Sucedió con el principio de las nacionalidades, alegremente declarado por el Presidente Wilson (con mejor voluntad que nuestros buenistas de turno; y con mayor piromanía), que los imperios se fragmentaron, que los expoliados se descolonizaron y que los países flamantemente independientes… ¡comenzaron a violar los derechos de sus propias minorías invocando el mismo principio que las había liberado! Tenían que construir nación en territorios desvertebrados. Lo cual no es excusa si tenemos en cuenta que la mayoría de las veces fueron mucho más crueles con sus minorías internas de lo que jamás fueron los imperios con ellos.

EXTRACTOS DE REGISTROS
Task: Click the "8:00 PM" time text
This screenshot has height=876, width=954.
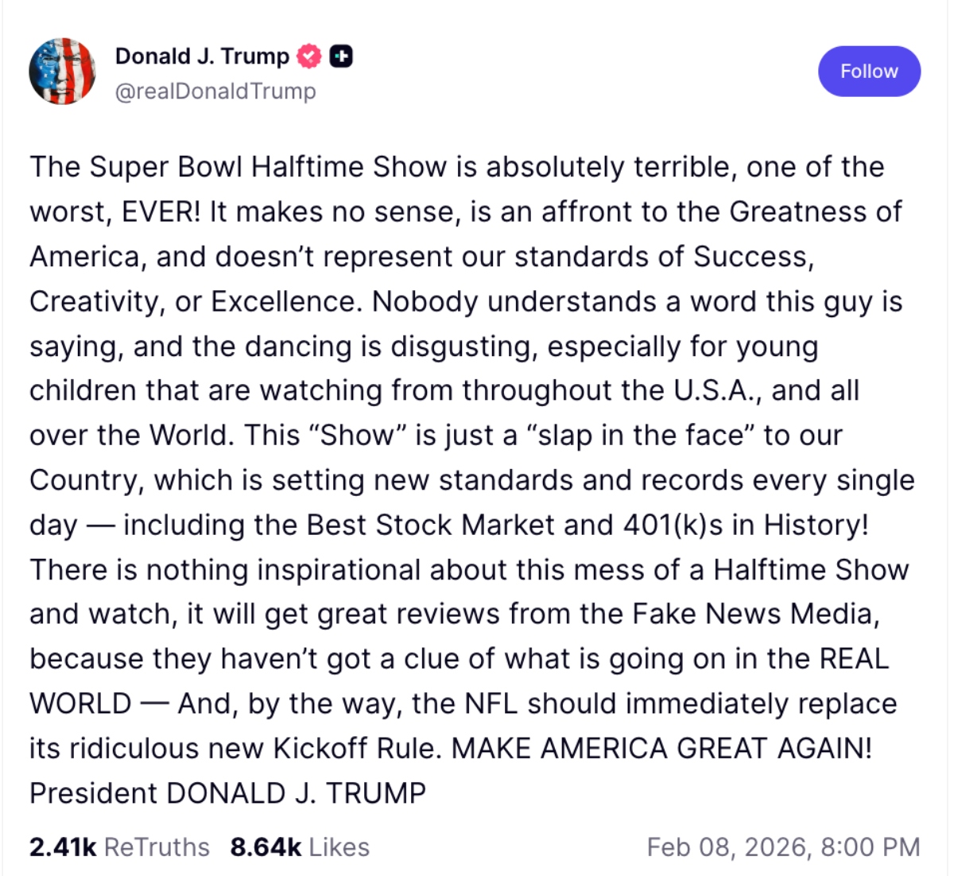Action: [871, 847]
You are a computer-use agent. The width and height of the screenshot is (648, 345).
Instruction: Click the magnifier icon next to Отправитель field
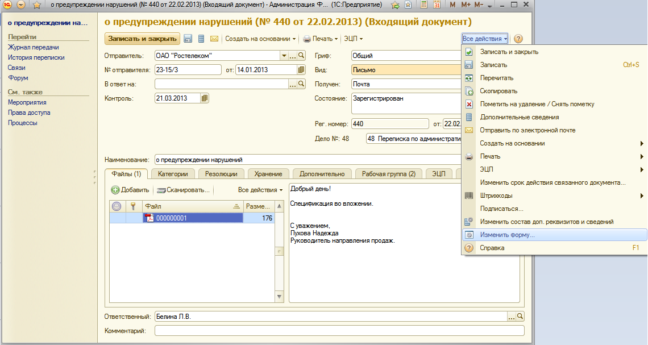[302, 56]
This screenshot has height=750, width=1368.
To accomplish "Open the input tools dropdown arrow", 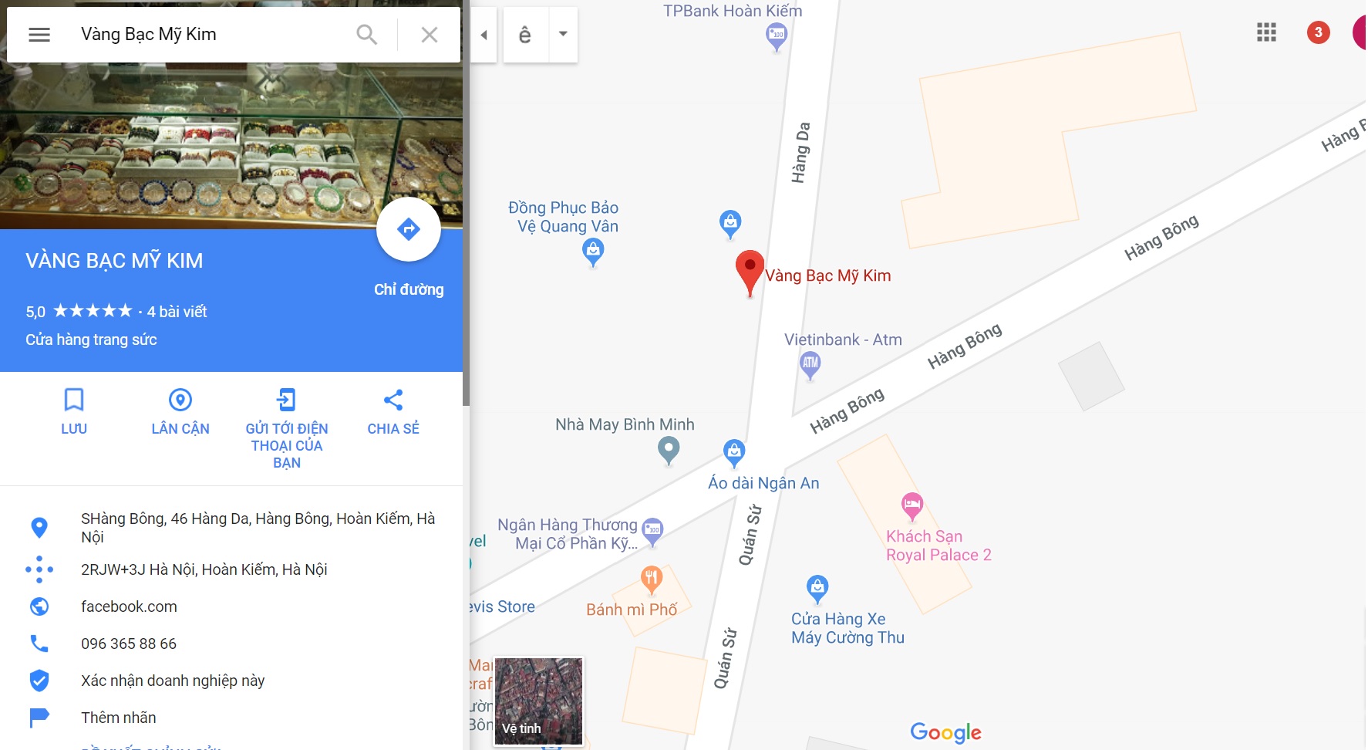I will pos(563,34).
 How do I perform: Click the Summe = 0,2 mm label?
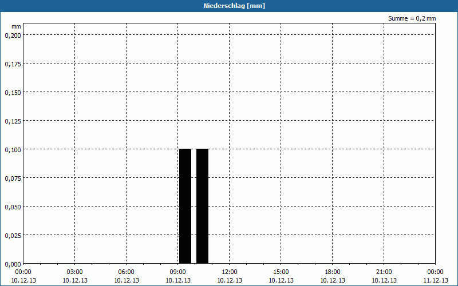412,18
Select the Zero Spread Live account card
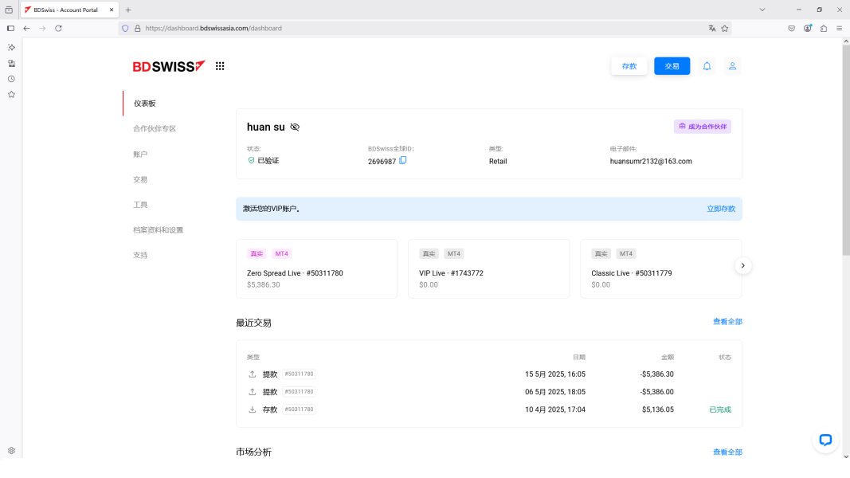This screenshot has width=850, height=478. (316, 269)
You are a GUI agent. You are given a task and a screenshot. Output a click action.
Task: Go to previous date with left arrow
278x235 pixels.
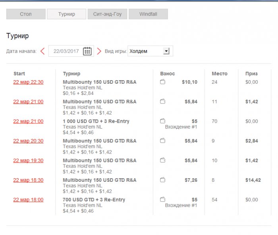[x=42, y=51]
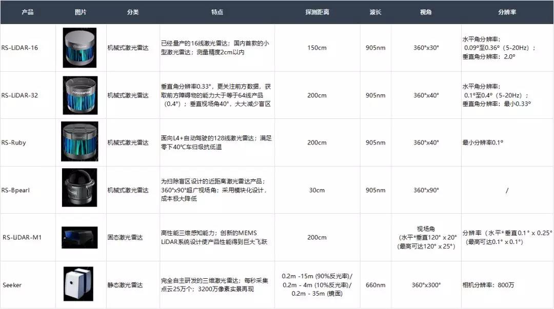This screenshot has width=554, height=309.
Task: Select the 图片 column header
Action: [81, 12]
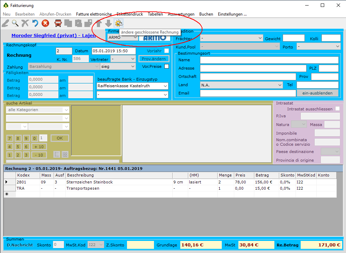Click the red truck shipping icon
The image size is (346, 253).
pos(58,23)
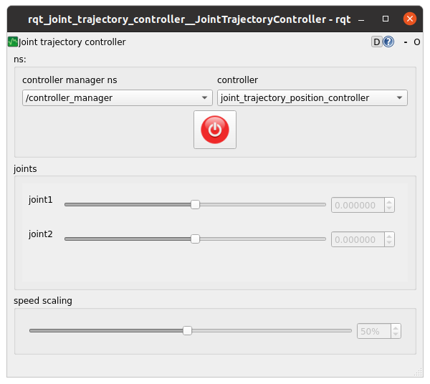Click the blue help question mark icon
Screen dimensions: 430x384
[x=388, y=42]
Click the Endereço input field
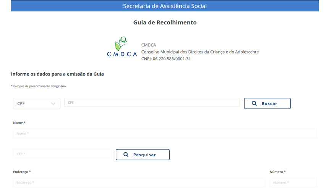The image size is (329, 192). pyautogui.click(x=139, y=183)
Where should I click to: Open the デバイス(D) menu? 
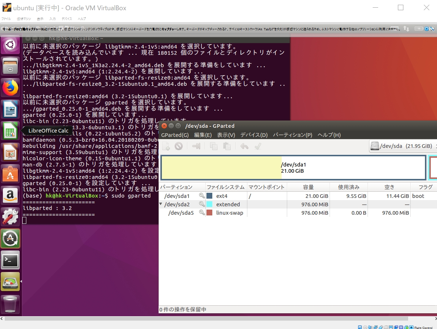tap(254, 135)
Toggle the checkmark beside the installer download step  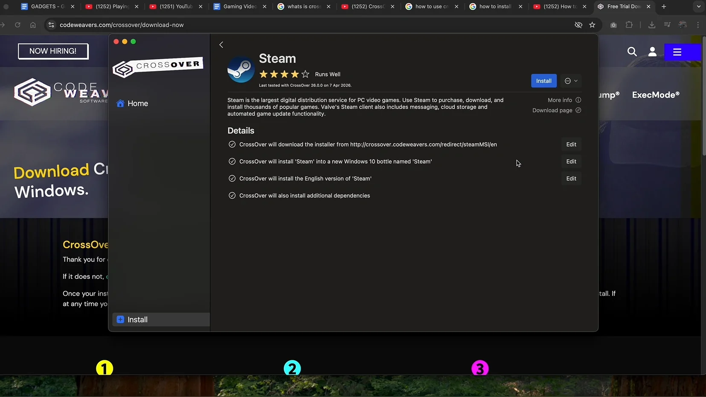232,144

TAREAS DEL EJERCICIO
- 1) Según el fragmento, ¿quién declaró el principio de las nacionalidades?
- 2) Repite literalmente el pasaje del fragmento que va de "Sucedió con el" a "imperios con ellos.".
Los registros no guardan relación alguna con el fragmento.

RESULTADOS DE TAREAS
- 1) El Presidente Wilson.

- 2)
Sucedió con el principio de las nacionalidades, alegremente declarado por el Presidente Wilson (con mejor voluntad que nuestros buenistas de turno; y con mayor piromanía), que los imperios se fragmentaron, que los expoliados se descolonizaron y que los países flamantemente independientes… ¡comenzaron a violar los derechos de sus propias minorías invocando el mismo principio que las había liberado! Tenían que construir nación en territorios desvertebrados. Lo cual no es excusa si tenemos en cuenta que la mayoría de las veces fueron mucho más crueles con sus minorías internas de lo que jamás fueron los imperios con ellos.